Shadow Health Secretary visits LGF
Publish Date: 06/08/2007
The visit was inspired by the summit in Westminster earlier in the year where a range of issues were discussed around sexual and mental health debates particularly focused on young LGB's. He was invited to visit the organisation by LGF's Tim Sigsworth and was surprised to find out how many different areas of work the foundation is involved with.
His purpose for visiting the charity was to set out what he would like to do with sexual health services in the UK, given the opportunity. One of the main concerns of Mr Lansleys is to improve the extent and quality of sex education in schools. It was a conservative government after all that was responsible for the 'Don't die of ignorance ' campaigns among the mid 80's hysteria around HIV and Aids. It is those who are disaffected by the lack of any similar strong widespread national campaigns and younger people who have never been affected by them that Mr. Lansley would like to focus on. To re-educate and prioritise high risk groups and promote personal responsibility would ideally form not just part of a strategy but a national framework in which to make sure local needs aswell as national targets are being met and a volume of services that conform to the standards of the National Institute for Clinical Excellence (N.I.C.E) is what he would like to see.Here Andrew Lansley talks to LGF's Andrew Gilliver.
Where do you think we have gone wrong in this country with the safe sex message?
"We have let the safe sex message dissapate. Within the NHS since 1998 sexual health services have been de-prioritised and public health needs to be a priority. Why the government has lost sight of this is a mystery. In human and economical terms it is a tragedy. A lifetime of HIV treatments can cost up to £150,000 per patient. That's just one example there are many other issues that need looking at."
What would you do about these issues if you had the opportunity?
"It has to start in schools and I would re-introduce Nurses and Health workers into schools in support of more sex education. It is difficult enough for teachers to communicate with their classes but it may be easier for young people to talk to someone impartial like a health visitor about sex, health and sexuality. Someone who can give them honest information without any worry of having to see them in class everyday. I would also like to see a standard nationally where all patients receive access to GUM clinics within 48 hours.Together with additional resources that back up local initiatives for any local problems such as Manchester's Syphilis outbreak.
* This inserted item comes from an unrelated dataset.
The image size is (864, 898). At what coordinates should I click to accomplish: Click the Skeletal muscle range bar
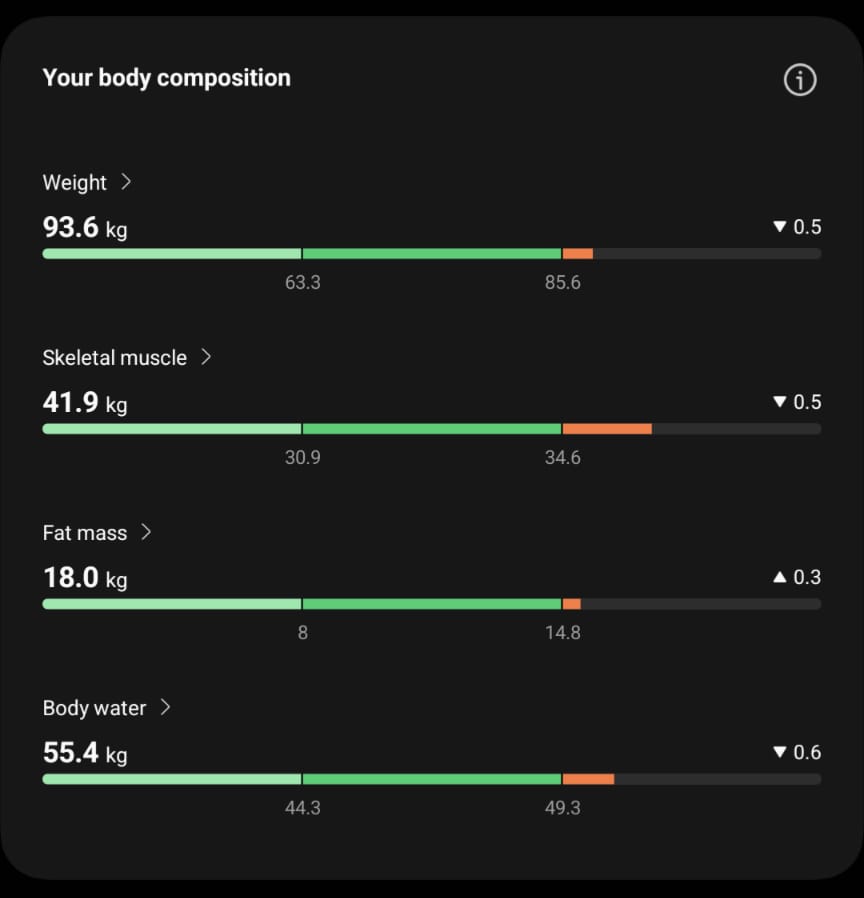click(431, 429)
At the moment all we get from government is aspirational language not standards of service we should all be adhering to."
What are your thoughts on promoting and meeting the needs of Lesbians, gay men and bisexual people particularly?
"Clearly for all LGB's there need to be opportunities to access additional advice and support than currently available from mainstream services. This is where it would be easier to take the next step forward from health advisors in schools of course I'm talking about young people here but we must not forget that older LGB's still have sexual health needs too and we must address those. We need to think how we can be more pro- active regarding screening and how we can get general practitioners to respond. GP's have a responsibility to deal with rising STI's aswell as other health professionals."
How would you see mental health issues tying in with sexual health initiatives?
"Again a lot of this would come down to GP's.They are often the first person many people will see about their health and it is terribly important that they see their patient as a whole person. Pharmacy is too specific an area and hospital clinicians treat conditions only. General practice does have its limitations though. G.P's may be the least confident in dealing with mental and sexual health and adolescent problems particularly, not to mention questions of sexuality. However we underestimate the power of GP's at our peril in seeing the connection between mental and sexual health and the value of looking at them together."
What would you do to encourage sexual health work outside G.P's surgeries and GUM clinics?
"This is where the voluntary sector can and often does lead the way 'The LGF shows how new services can work particularly in an outreach setting that people find easier to access and come back to bringing together services that are highly accessible to the whole of the North West"
What do you feel the role of the voluntary sector should be either in support of government initiatives or in spite of the lack of them?
"The voluntary sector has to continue to provide services and the NHS can help meet the standards required to deliver those services. The voluntary sector is now and needs to continue to be innovative. The NHS can encourage voluntary agencies by buying services from them, including overhead costs. I hope that we will be able to create an infrastructure like this that is rare across the country but I can see that it is already happening at LGF. The voluntary sector can have the confidence to take services directly to the public, and not be afraid to shout out for what they need to deliver r those services. It's a unique opportunity to serve the community and help shape services that the NHS can provide. It is true to say that the voluntary sector has a greater sense of responsiveness than any other body."
Aside from sexual health issues where do you stand personally on recognising same sex relationships, particularly in light of the civil partnership bill?
"I am broadly in favour of the Civil Partnership Bill.I accept that the bill is necessary to remove some persistent elements of discrimination. It has long been my personal view. It isn't the same as marriage and the debate around marriage is best left to faith leaders to discuss. Marriage as an institution that has been created by faith not law so we should establish a framework for others to show their commitment to each other and protect one another's legal rights. I'm a politician, my interest and my concern is within legal frameworks and the least we can do is remove discrimination where we see it."